I sat down with Joe right after the first run of his first solo show-In My Corner- ended with a bang, all shows sold out, last fall. In My Corner is Joe's life story. The second run opens tomorrow! in Oakland. Details here.
Lis What came first: Your desire to tell your story or your desire to do a solo show?
Joe I think my desire to tell my story. I did a piece around ten years ago that was really the beginning of this whole thing, that ended up being about my dad and me. I think after I did that I had the desire to write the whole story. Then I started journaling and that turned into this show.
L Have you always wanted to do a solo show? Or is it something that comes with time as a performer you think? Like you get more confidence as you go?
J I never thought about doing a solo show when I first started. I didn't even know they existed. When I started I was just trying to get work and doing that whole thing...I saw a teacher of mine Noal Parentey do a one man show that was my first introduction to doing a one man show, and I was totally knocked out! It was about 20 years ago. I watched him and I was really moved and that kind of changed my whole idea about what performing was, because up until that time I was just learning how to tap dance and I was just starting.
* photo credit Liz Hafalia, Chronicle
L When you were younger dancing and doing other performing did you feel something special when people were enjoying watching you?
J Yeah. No doubt. And that started actually on the street. I pretty much got my start on the streets in New York City. I had a partner and the very first night we went out on the streets 77nd and Columbus actually. We knew something was going on. The reaction from the public, people on the street, walking by, and stopping... Because they could just keep going. The street teaches you a lot, and it teaches you how to hold an audience. What happened was, we did a few tap dance numbers and we had a huge crowd. And I had a friend come down that night, and he said it wasn't just the dance- there was something else going on. I knew in my gut that it was kind of special and that was really great. And after awhile we went inside and put a show together and went around performing pretty much around the world.
L What role do you think performance plays in peoples' lives? Why should you do it for other people? What's that need to even want to see a show? For you, or other people to want to watch you?
J The theatre for me is a really special place. And I'm just gonna say it- I feel it's church. It's a place to really move souls. Unlike a lot of conventional churches today where people aren't moved, I think the theatre is sacred grounds. And at the end of the day that's really the best way I can explain what it does for me and why I have to perform and why I really believe when they leave the theatre, that's why they're moved and transformed from that experience. And so when I perform, I really, somewhere, tap into that. It's...divine in a way. I call it vertical- it's a very vertical thing it taps into that what's beneath us and above us...
L Is that something you can get in a movie theatre too?
J You can, you can. But I don't think it happens as often. I think you can, but it's not the same, because there is a division. That screen stops that incredible magic. Although I think a great movie does go beyond the screen and can touch you and move you, there's nothing like live performance.

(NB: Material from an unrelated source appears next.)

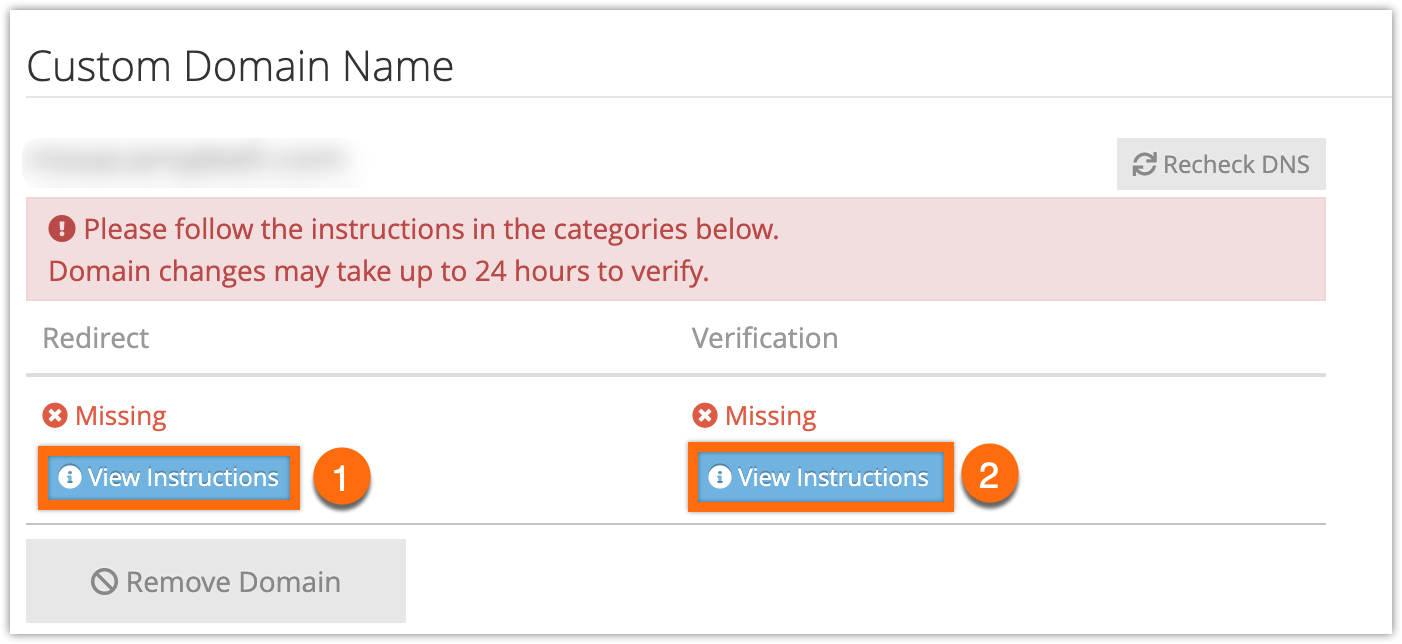This screenshot has height=644, width=1402.
Task: Click the orange badge numbered 2
Action: tap(989, 476)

L So it must just have to do with human connection?
J Yeah I think so. Yes. It's human connection and it's also soul connection that we all have and which I believe makes us all the same. We're very different, but it makes us all the same. Because I can do this particular piece in China let's say, and people will get it- the language maybe they wouldn't get, but if the performance connected into that soulful place, you can do it anywhere and people will get it. And that's rare to be able to connect to another human being on that level...And we as performers are so fortunate to be able to do that when we're really doing what we're supposed to be doing.
L So the moment when you got the desire to tell your life story...?

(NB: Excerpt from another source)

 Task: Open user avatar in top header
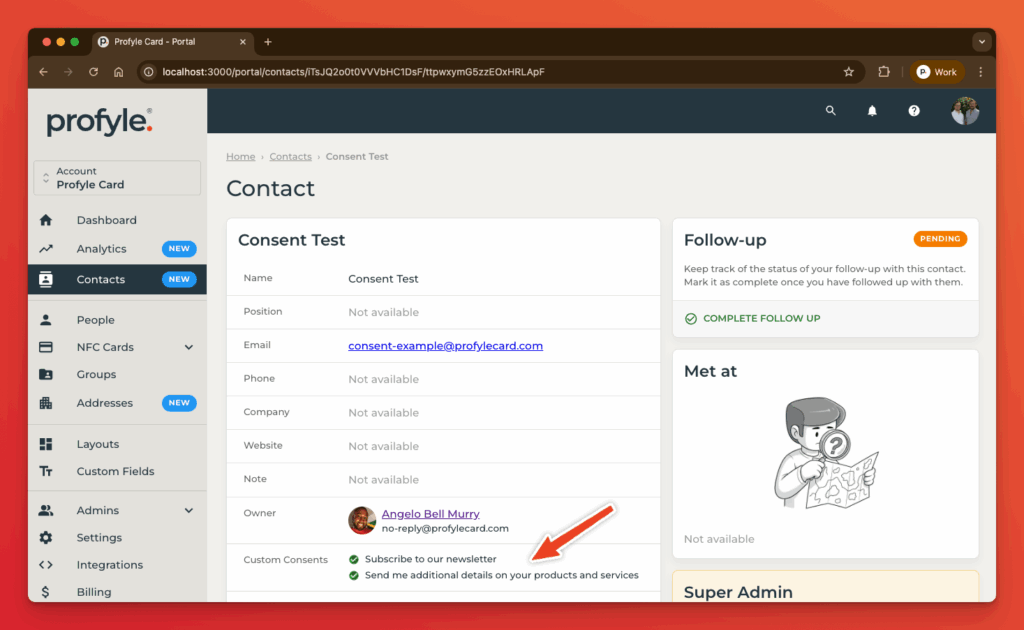pyautogui.click(x=964, y=111)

J It was a germ somewhere in me, like whoa I need to tell this story...I wrote it over maybe just a few nights, and it was a very, very strange period in my life. But for some reason I felt I had to make sense out of certain things, and so I started writing this and it turned out to be pretty much about my father and me. It wasn't about telling it to other people. I needed to tell it to me. I needed to... talk to myself. Because I needed to make sense, somehow out of my life...Because it wasn't making sense. But you know how when you can do something and get it out of your brain it does become smaller?... And then stepping back it started to make a little sense. But not until a few years after, until it settled down. But it was really good to go through that experience, and it was pretty intense.
L How do you feel now that you've told it? It seems like the most honest thing a person could do...

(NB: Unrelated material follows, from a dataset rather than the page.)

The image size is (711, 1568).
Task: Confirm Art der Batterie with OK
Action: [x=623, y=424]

J Incredible. One, the dream, saying I want to do this I want to have a solo show, that's great, and then to be able to say I've done it, I started on it, I finished it...and what's most gratifying is the reaction from the audience. I can't begin to tell you how gratifying that is, because when I started doing this I would talk to Liz (co-writer, wife) I would say why would anyone want to hear this? It's your [my] story but, so? Who is to say that other people are going to want to listen? And the reaction from the audience, which was beyond my wildest expectations, to have people come up to me, to receive emails and letters, to have people call me, some people I knew, some people I didn't know, just their reaction.
L So was it the co-writer Liz that helped you to get the confidence to think that your story might mean something to other people? or maybe you had that realization?
J Well Liz put it into a narrative. She made it like a story. It did give me confidence because she said 'This is a very unusual story," one that she liked. And up until a few days before it opened I'd say 'Liz do you think it's good? Do you really think it's good?' And she'd say, 'I think it's great.' And I don't know if that's being a performer you're really insecure, it's probably part of that but also I think I was trying to say Are people going to find this interesting?
L You didn't know somewhere inside that it would mean something to people?
J Maybe I did...And that I don't know if it's really me or if I need someone to tell me it's good... I don't know. I thought the story was interesting, and then more than interesting, it was honest. And then on top of it which I didn't realize later, it's everyone's story. Who can't relate between a child and their parent? An adult and a young person? And, it's kind of one of these old stories.
L Explain the cathartic experience of telling the painful story of you and your dad.
J Well, it was definitely cathartic. I would practice for Liz...and as I was doing it I was just crying, and crying and crying...because you re-live some of that. And you don't want the audience to see that, want them to feel it. So each process just went deeper and helped me to work out things on another level. So now I can talk to my father and I can look at him and stuff and it's much easier and it's much cleaner. But it took me this whole process to work that stuff out. Especially because what I didn't want to be was exactly what I was, which was my dad. So I really had to look in the mirror and look at myself, and do some soul searching. And the show really helped me, this story really helped me.
L So it could be thought of as a healing process for people to perform their life stories?
J Well one of the main reasons I wanted to perform it for people was to heal. Because in the process of getting the show up I really started to heal my relationship with my father, and really more importantly I think, I started to heal myself. And I figure if someone can come away after watching the show with some kind of purging or healing, (it cant come right away but) well as I was saying before quite a few people told me, 'I had to sit with that for 24 or 48 hours and just really let it digest or let it sink in more,' and it seemed like a lot of people were really touched by it, where they could take that story and kind of put it into their life, and say my father or my mother or this happened to me, and really, let them heal.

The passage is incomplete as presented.